Modus operandi yang diduga dilakukan oleh para terdakwa adalah dengan mengajukan Persetujuan Impor (PI) kepada Tom Lembong dan Enggartiasto Lukita pada saat Kementerian Perdagangan menugaskan PT Perusahaan Perdagangan Indonesia (PPI), Induk Koperasi Kartika (Inkopkar) milik TNI AD, dan Induk Koperasi Polri (Inkoppol) untuk menjaga stabilitas harga dan ketersediaan stok gula. Pengajuan PI ini diduga dilakukan tanpa rekomendasi yang sesuai dari Kementerian Perindustrian.

Selain itu, para terdakwa juga diduga melakukan pelanggaran dengan mengajukan persetujuan impor GKM meskipun perusahaan mereka tidak memiliki izin atau kapasitas untuk mengolah GKM menjadi Gula Kristal Putih (GKP). Perusahaan-perusahaan tersebut diketahui merupakan produsen gula rafinasi, yang memiliki peruntukan berbeda dengan GKP yang dikonsumsi masyarakat luas.

JPU juga menyoroti waktu importasi yang dilakukan oleh para pengusaha gula tersebut. Impor GKM dilakukan pada saat produksi GKP dalam negeri sedang mencukupi dan bersamaan dengan musim giling tebu, yang seharusnya menjadi momentum bagi petani tebu lokal untuk memasok kebutuhan gula nasional.

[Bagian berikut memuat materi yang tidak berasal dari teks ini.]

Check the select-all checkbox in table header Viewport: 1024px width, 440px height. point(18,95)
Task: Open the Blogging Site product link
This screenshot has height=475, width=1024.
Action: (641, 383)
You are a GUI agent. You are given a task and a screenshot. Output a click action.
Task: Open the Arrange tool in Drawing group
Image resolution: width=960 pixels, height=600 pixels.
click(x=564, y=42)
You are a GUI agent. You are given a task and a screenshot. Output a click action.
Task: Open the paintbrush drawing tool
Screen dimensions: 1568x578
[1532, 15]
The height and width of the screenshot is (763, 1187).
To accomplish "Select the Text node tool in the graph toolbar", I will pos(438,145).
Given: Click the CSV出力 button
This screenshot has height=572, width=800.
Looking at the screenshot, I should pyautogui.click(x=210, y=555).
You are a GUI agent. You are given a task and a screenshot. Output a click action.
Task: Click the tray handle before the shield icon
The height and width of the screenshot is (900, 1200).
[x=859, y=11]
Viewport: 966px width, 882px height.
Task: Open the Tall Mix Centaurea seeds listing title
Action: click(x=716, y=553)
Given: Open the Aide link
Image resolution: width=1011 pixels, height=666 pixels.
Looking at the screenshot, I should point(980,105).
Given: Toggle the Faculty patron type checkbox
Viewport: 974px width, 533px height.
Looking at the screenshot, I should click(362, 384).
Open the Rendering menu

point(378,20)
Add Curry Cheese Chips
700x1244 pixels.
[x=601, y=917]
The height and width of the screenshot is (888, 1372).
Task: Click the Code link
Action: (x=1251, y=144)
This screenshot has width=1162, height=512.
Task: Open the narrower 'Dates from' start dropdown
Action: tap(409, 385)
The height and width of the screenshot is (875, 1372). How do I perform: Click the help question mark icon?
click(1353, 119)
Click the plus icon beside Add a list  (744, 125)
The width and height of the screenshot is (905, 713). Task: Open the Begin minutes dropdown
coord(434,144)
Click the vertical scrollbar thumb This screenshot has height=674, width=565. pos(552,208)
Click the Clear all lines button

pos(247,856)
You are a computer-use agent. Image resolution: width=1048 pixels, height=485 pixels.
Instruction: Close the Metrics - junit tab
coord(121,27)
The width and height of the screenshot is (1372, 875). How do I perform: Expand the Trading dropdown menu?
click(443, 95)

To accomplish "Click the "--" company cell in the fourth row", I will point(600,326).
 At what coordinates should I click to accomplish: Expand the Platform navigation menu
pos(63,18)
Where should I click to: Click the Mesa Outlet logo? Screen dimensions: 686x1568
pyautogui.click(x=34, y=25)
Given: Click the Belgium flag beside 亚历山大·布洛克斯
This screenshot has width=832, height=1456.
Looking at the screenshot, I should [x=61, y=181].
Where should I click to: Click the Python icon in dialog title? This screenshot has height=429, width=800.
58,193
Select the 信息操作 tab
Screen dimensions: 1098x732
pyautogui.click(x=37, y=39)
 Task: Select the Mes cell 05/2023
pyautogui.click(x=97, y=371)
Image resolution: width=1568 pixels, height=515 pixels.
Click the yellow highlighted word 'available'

Atas perbuatan tersebut, kedelapan terdakwa dijerat dengan Pasal 2 Ayat (1) atau Pasal 3 juncto Pasal 18 Undang-Undang Pemberantasan Tindak Pidana Korupsi juncto Pasal 55 Ayat (1) ke-1 KUHP. Pasal-pasal ini mengatur tentang perbuatan melawan hukum yang menyebabkan kerugian negara dan penyalahgunaan wewenang dalam tindak pidana korupsi. Kasus ini menjadi sorotan publik karena melibatkan sejumlah nama besar di dunia bisnis gula dan menyeret nama mantan pejabat tinggi negara.